Somewhat sadistically, Rea also talks to some of the artists who aren’t happy to have been labelled New Age. Harold Budd says the mere mention of the term “New Age” makes him reach for his revolver. “I don’t think of myself as making music that is only supposed to be in the background,” he said. “It’s embarrassing to inadvertently be associated with something that you know in your guts is vacuous.”
Vacuous background music? Again, not glowing. But it feels like we’re even closer to a definition now!
So is that it? Is New Age music vapid, dreamy, dull, interminable, vacuous background music? Or is it as transcendent as the masters of the genre insist it can be?

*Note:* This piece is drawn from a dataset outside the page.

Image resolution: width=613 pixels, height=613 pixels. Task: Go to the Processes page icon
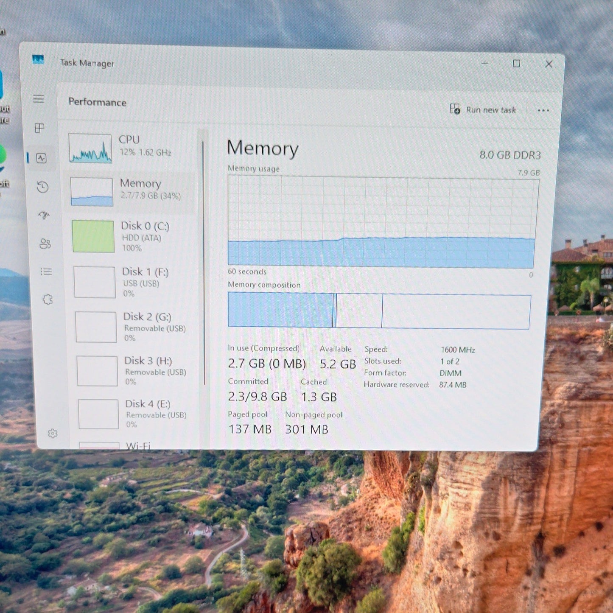point(39,128)
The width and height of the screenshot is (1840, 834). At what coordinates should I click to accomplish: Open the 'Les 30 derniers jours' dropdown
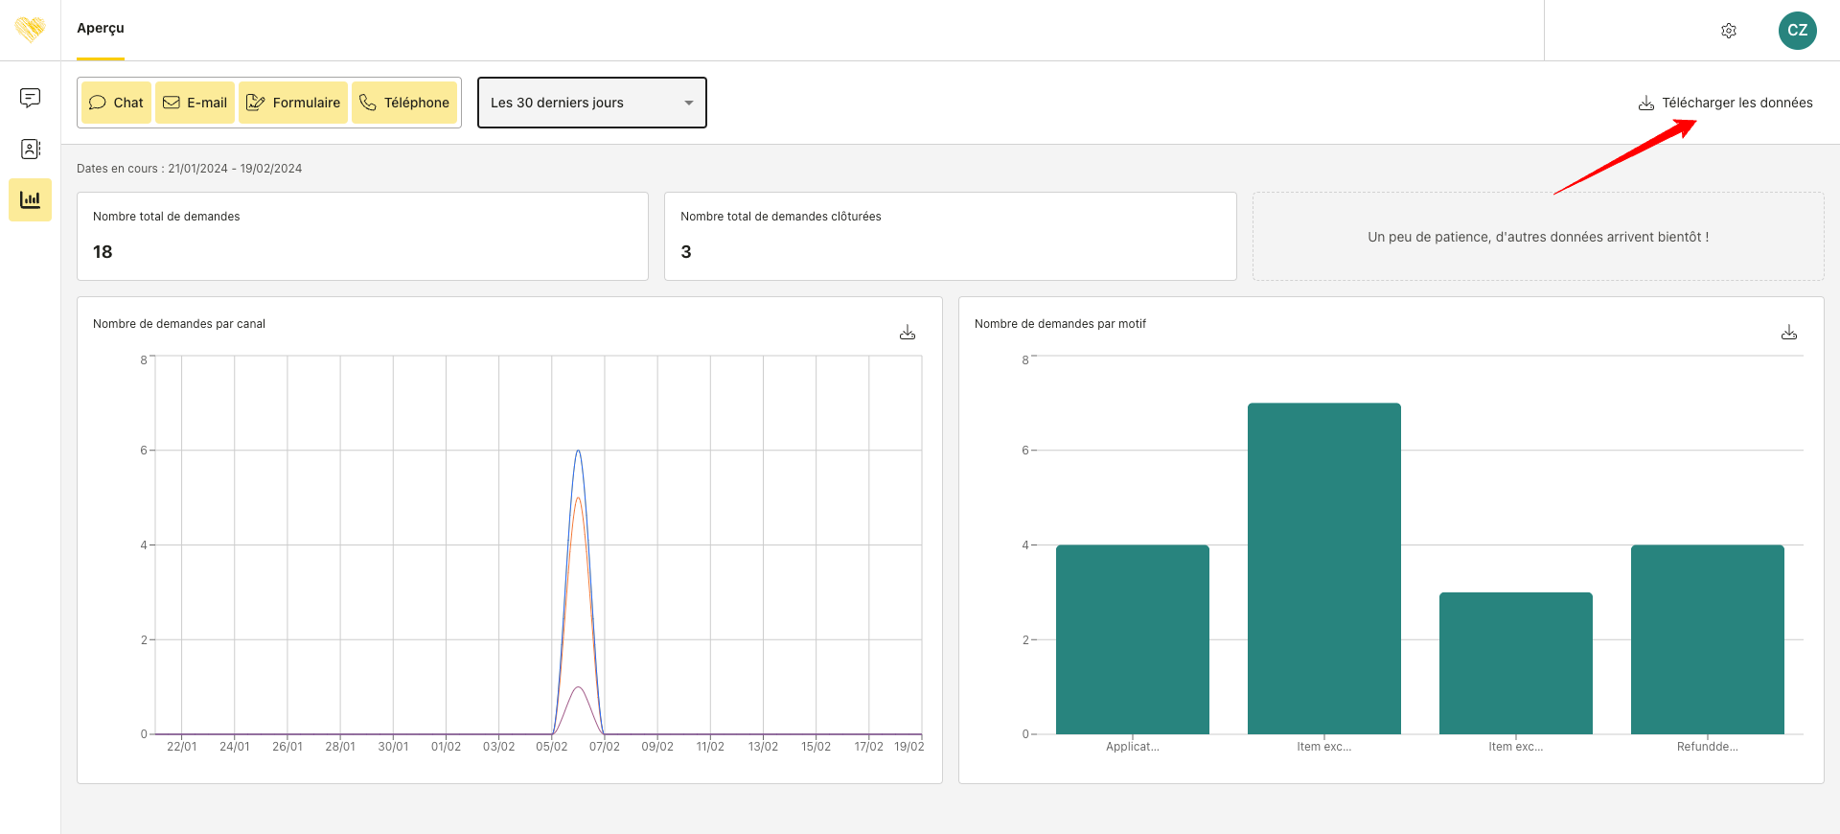(579, 103)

It should be obvious by now: I have a lot of respect for genuine New Age thinking. But I have a deep and unironic love for all of this “crystals and candles” stuff. It’s peaceful and positive. It helps me to write, and to recover from migraines, hangovers, and low moods. But much of it also acts as a reminder that there’s a whole world out there. Natural, spiritual, esoteric, whatever you want to call it – all of the horrors you see everyday need not be the extent of your existence.
Genuine New Age thinking could be summed up as “the world is not right but I can make it better.” New Age music might not act as a force of change. But it does reassure me that there’s more to life than this.
I know New Age music when I hear it. It’s likely that you do, too. But I still don’t know what makes New Age music New Age. I still haven’t distilled it to its essence, and I’m not simply going to conclude that it’s the “vacuous background music” that Rea and friends would have us believe.
So it’s time for a deep dive. The Grammy Awards helped make New Age music what it is, and they’re going to help me understand it better. I’m going to listen to every album that’s ever won the Grammy Award for Best New Age Album, in order. And if possible, I’m going to listen to the nominees from each year too.
In doing this, I know I’ll hear a lot of beautiful music. I hope I’ll get to the bottom of what exactly makes New Age music what it is. And who knows? Maybe I’ll find transcendence and enlightenment!
Wish me luck.
That Lasos song you posted sounds like a track from Panzer Dragoon Saga. Well, the drums do.
I’m finding that a lot of this sort of music wouldn’t sound out of place in 90s video games!
It’s Iasos – with an I, not an L – and his music’s amazing. I particularly recommend his Interdimensional Music album. It’s heavenly.